Le congrès confirma la décision de la VIIe Conférence de Russie du P.O.S.D.(b)R. (conférence d'Avril) concernant la révision du programme du parti dans le sens proposé. Il estima indispensable de convoquer dans le plus proche avenir un congrès extraordinaire chargé d'élaborer le nouveau programme et confia au Comité central et à toutes les organisations du parti de déployer la plus large discussion préparatoire à ce sujet.
Dans la résolution «Sur les fédérations de jeunesse» le congrès reconnaissait qu'une des tâches urgentes du moment était de créer des organisations de jeunesse ouvrière à orientation socialiste ; il faisait un devoir aux organisations du parti d'accorder le maximum d'attention à cette tâche. Après avoir discuté de la question «Du mouvement syndical», le congrès critiqua la théorie de la neutralité des syndicats et indiqua que ceux-ci avaient un intérêt vital à ce que la révolution soit menée jusqu'à la victoire ; les syndicats ne pourraient accomplir la mission dévolue à la classe ouvrière de Russie qu'en restant des organisations de classe combatives, reconnaissant la direction politique du parti bolchevique.

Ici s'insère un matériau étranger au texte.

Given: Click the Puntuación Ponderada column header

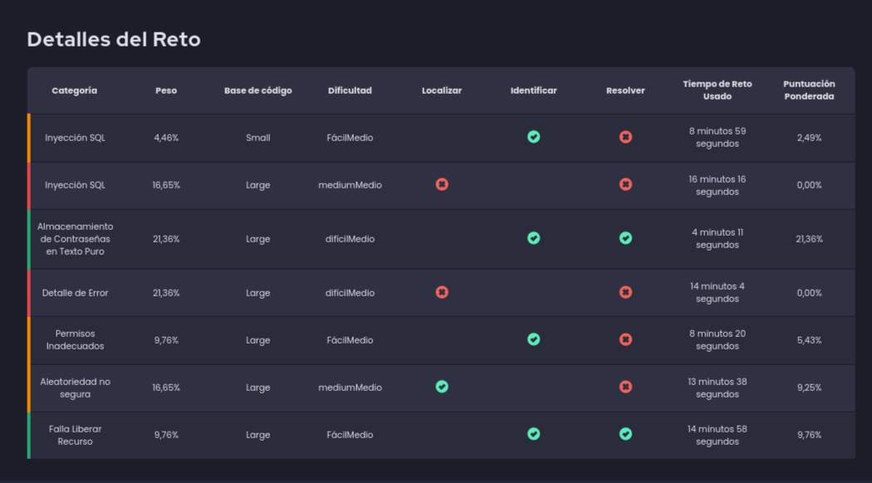Looking at the screenshot, I should tap(808, 90).
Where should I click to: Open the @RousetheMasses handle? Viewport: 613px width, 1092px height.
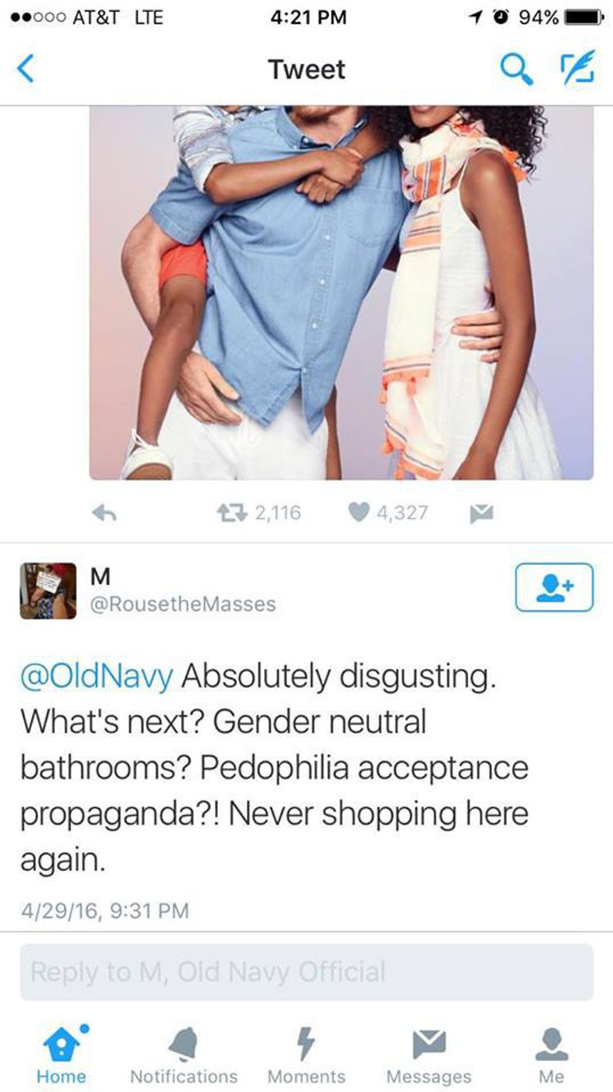(183, 604)
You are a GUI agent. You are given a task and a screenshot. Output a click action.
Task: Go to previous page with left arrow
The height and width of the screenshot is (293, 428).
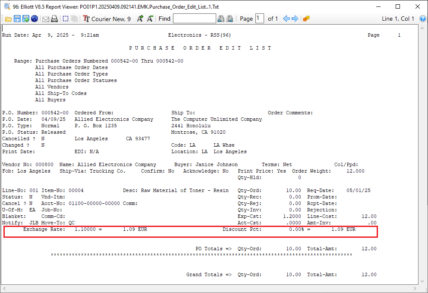click(x=286, y=19)
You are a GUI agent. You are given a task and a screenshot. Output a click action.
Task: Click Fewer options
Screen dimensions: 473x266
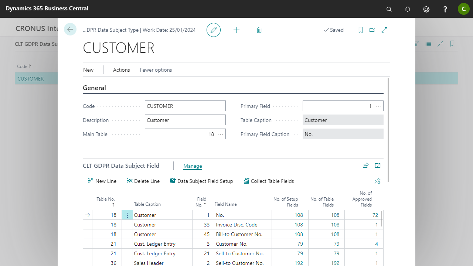[156, 70]
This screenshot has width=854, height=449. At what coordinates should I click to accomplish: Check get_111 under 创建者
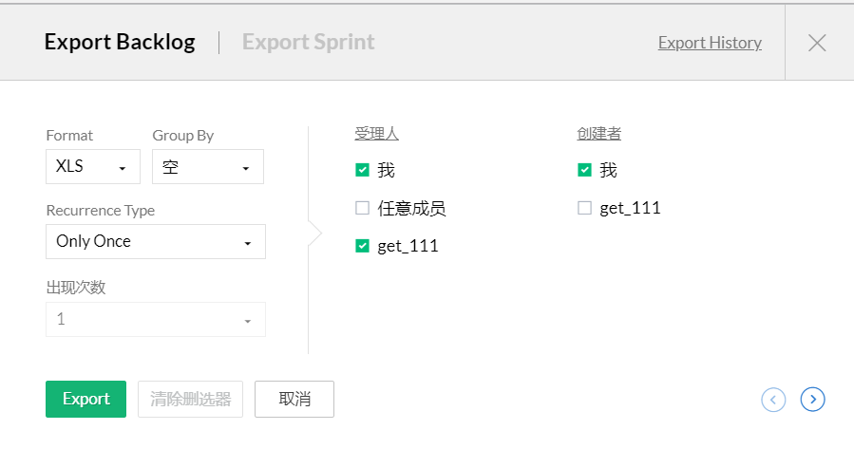click(584, 208)
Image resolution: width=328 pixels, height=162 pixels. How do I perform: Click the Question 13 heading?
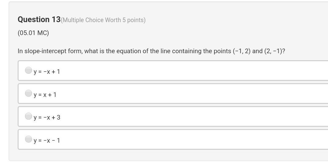(x=39, y=20)
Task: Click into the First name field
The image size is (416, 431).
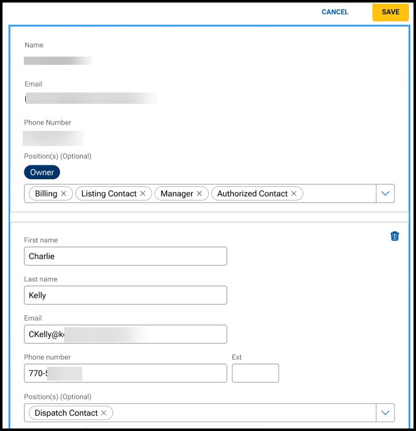Action: tap(126, 256)
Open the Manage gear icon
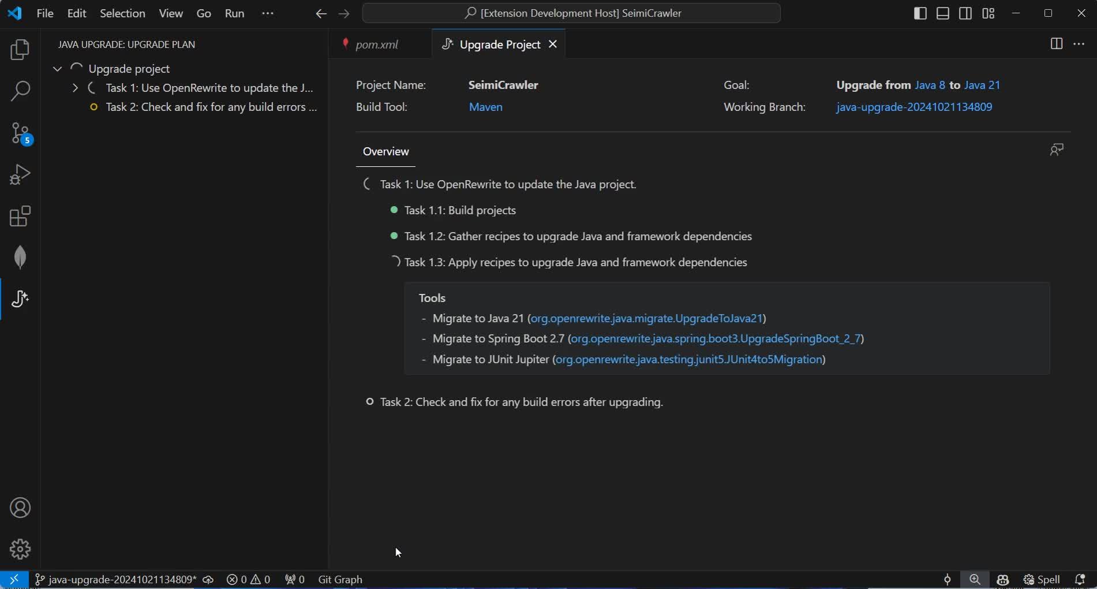 tap(20, 549)
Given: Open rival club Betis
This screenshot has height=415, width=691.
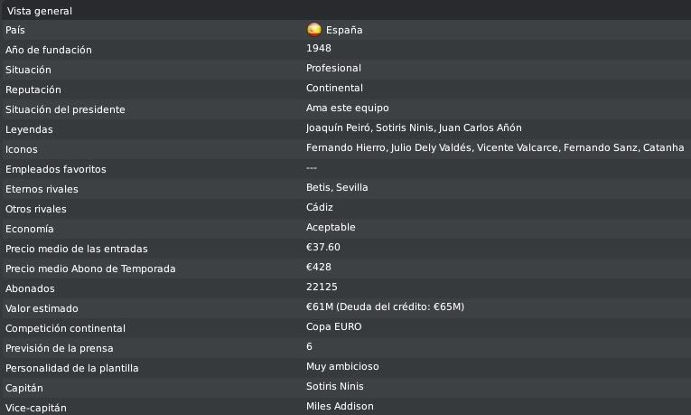Looking at the screenshot, I should (x=318, y=187).
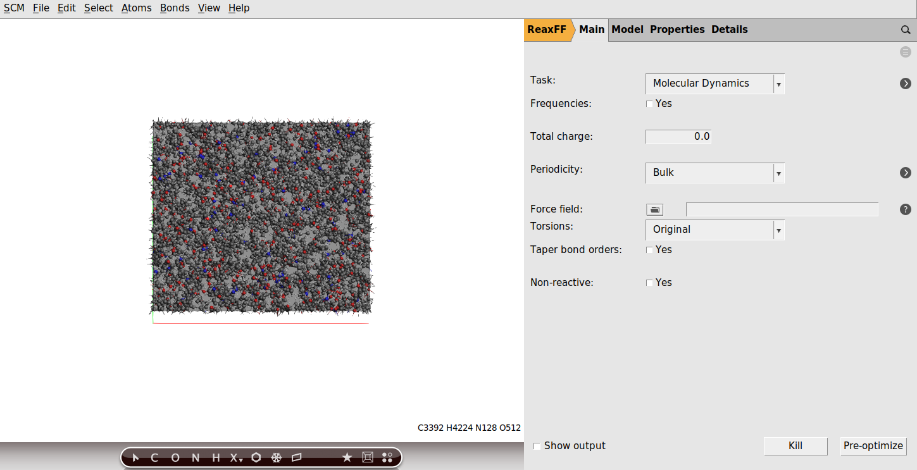Open the Periodicity dropdown
Screen dimensions: 917x470
(x=779, y=173)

Toutes les décisions du VIe Congrès du parti poursuivaient ce but essentiel : préparer le prolétariat et la paysannerie pauvre à l'insurrection armée, à la victoire de la révolution socialiste. Le manifeste publié au nom du congrès et adressé à tous les travailleurs, ouvriers, soldats et paysans de Russie les appelait à accumuler les forces et à se préparer sous le drapeau du parti bolchevique, au combat décisif contre la bourgeoisie. Le Congrès élut un C.C. composé de Lénine, T. Berzine, A. Boanov, F. Dzerjinski, A. Kollontaï, V. Milioutine, M. Mouranov, V. Noguine, I. Sverdlov, F. Serguéev (Artiom), J. Staline, M. Ouritski, S. Chaoumian et quelques autres. [N.E.]
[2]. «Prolétari» [Le Prolétaire], quotidien, organe central du Parti bolchevique, parut du 13 (26) août au 24 août (6 septembre) 1917 à la place de la Pravda interdite par le Gouvernement provisoire. Il eut 10 numéros. [N.E.]